The Bell
- Type: Online newspaper
- Format: Electronic publishing
- Founder(s): Yelizaveta Osetinskaya, Irina Malkova and Peter Mironenko
- Founded: 2017; 9 years ago
- Language: Russian, English
- Country: Russia
- Website: en.thebell.io

= The Bell (newspaper) =

Russian newspaper

The Bell is an Independent online newspaper in Russia, described by Bloomberg in 2022 as "one of the last Russian independent news sources still standing".

==History==
The Bell was founded in 2017 by Yelizaveta Osetinskaya, the former editor of Vedomosti, and the Russian edition of Forbes, alongside three other journalists; Elizaveta Osetinskaya, Irina Malkova and Peter Mironenko who had previously worked at the RBK Group, before leaving due to government overreach. The Bell has been cited by several western media companies, such as Axios due to their expertise in Russian politics. The newspaper has been critical of not only the Russian Government but also of the Russian invasion of Ukraine calling it "unprovoked".

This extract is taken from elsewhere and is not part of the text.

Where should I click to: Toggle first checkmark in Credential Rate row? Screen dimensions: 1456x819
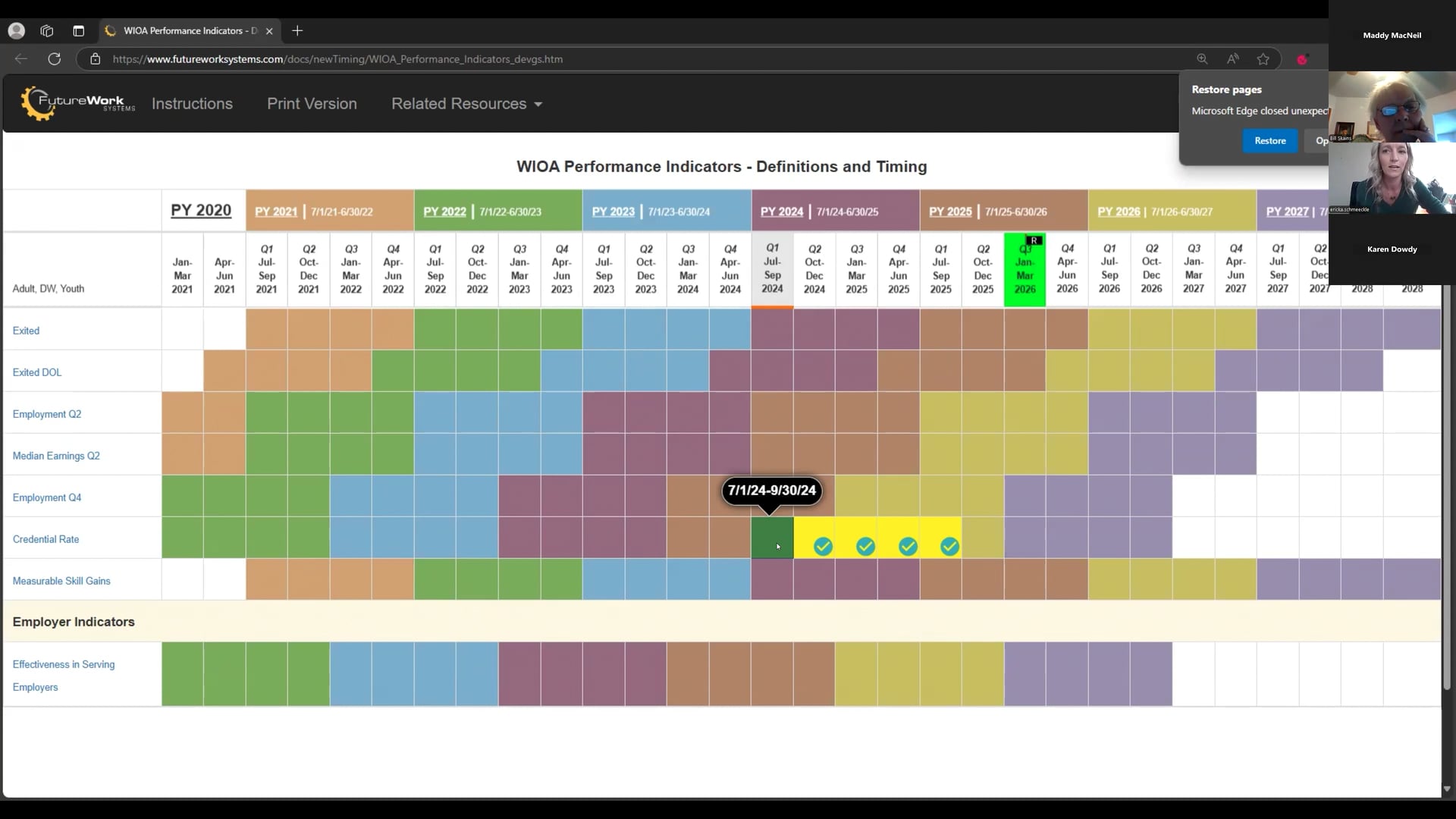(x=823, y=547)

In 2023, the Russian government blocked all access of the website within Russia, labeling The Bell and its founders as "foreign agents". The Bell was banned in the same decree as Mediazona, Meduza, and Novaya Gazeta. Rights groups have decried the banning as an effort by the Russian government to control the Russian information space and prevent negative coverage of the war in Ukraine.

On 29 June 2023, The Bell received international attention when it reported that the Russian government was seizing Yevgeny Prigozhin's "Patriot" media holdings and the RIA FAN after the failed Wagner Group rebellion.